WHAT YOU SHOULD DO:
From the line that contains "Continuar no site (983, 2463)" to the final line of the entries, return every line exactly and leave out all others.

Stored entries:
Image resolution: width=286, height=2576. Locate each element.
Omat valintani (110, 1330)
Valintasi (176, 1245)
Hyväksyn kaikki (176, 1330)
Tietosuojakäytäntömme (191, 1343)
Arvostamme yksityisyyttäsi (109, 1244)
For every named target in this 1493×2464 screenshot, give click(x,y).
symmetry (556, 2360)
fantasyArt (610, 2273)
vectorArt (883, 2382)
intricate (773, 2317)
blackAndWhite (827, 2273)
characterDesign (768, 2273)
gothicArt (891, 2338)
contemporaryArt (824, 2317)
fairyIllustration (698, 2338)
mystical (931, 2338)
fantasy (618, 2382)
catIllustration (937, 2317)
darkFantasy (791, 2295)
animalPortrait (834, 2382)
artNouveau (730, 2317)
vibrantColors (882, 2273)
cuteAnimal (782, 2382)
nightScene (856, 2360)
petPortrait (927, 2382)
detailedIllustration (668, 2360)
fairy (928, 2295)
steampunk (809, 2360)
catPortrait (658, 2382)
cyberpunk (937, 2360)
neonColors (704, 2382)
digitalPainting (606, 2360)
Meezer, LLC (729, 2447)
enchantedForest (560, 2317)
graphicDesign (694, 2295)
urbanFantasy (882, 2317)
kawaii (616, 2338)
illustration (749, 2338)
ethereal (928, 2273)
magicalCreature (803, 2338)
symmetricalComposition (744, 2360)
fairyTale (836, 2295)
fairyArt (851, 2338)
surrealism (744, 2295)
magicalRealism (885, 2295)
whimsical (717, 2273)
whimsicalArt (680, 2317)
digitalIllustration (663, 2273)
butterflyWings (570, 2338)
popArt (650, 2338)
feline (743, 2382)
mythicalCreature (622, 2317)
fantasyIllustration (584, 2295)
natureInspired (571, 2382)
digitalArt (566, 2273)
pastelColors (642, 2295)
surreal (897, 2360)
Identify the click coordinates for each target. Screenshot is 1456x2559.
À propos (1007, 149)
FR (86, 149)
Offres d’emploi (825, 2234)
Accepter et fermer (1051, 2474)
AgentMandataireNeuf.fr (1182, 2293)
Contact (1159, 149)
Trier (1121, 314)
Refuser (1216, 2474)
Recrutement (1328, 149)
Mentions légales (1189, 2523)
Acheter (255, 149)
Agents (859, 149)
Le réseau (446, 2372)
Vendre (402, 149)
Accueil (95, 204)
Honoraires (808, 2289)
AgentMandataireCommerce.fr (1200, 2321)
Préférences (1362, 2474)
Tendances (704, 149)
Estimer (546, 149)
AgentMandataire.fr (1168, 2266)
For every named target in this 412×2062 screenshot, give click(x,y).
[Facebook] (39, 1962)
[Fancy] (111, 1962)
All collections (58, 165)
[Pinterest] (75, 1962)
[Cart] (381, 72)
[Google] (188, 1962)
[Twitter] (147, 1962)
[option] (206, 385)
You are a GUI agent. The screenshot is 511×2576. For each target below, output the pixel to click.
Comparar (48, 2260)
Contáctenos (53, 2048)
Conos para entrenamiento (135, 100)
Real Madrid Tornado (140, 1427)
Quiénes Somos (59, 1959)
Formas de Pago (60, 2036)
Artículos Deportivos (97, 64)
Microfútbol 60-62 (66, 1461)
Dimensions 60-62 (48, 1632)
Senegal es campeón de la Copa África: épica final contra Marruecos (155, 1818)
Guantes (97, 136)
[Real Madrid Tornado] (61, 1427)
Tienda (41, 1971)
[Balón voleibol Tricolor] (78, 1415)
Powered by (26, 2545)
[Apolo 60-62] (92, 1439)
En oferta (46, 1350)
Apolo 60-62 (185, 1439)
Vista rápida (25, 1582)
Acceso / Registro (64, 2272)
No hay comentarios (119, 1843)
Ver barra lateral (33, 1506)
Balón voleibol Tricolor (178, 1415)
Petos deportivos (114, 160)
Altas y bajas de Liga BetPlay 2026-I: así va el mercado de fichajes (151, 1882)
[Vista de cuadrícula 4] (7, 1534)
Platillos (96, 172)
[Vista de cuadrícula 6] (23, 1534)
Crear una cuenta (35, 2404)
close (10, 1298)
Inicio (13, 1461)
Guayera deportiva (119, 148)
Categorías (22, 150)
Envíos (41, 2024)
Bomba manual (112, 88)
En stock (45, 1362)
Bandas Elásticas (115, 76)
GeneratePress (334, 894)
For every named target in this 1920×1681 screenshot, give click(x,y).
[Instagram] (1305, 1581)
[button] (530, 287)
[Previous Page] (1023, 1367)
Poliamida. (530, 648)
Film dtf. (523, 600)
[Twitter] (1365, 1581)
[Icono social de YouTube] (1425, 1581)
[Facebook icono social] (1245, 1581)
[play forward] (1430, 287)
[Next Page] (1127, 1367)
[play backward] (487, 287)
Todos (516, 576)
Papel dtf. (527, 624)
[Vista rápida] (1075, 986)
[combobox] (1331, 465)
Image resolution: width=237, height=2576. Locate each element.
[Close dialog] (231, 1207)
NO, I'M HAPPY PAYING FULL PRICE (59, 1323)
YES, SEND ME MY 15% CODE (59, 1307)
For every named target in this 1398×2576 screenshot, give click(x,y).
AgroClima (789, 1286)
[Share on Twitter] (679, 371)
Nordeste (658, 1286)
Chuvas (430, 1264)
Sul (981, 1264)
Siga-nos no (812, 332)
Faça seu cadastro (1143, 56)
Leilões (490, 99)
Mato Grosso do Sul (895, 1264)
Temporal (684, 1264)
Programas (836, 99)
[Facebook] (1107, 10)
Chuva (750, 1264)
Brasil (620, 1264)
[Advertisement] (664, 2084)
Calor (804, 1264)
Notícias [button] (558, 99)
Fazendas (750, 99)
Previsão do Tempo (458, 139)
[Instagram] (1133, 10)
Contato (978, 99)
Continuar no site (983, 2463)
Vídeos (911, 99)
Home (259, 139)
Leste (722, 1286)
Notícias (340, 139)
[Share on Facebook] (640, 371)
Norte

RESPONSE:
Continuar no site (983, 2463)
Vídeos (911, 99)
Home (259, 139)
Leste (722, 1286)
Notícias (340, 139)
[Share on Facebook] (640, 371)
Norte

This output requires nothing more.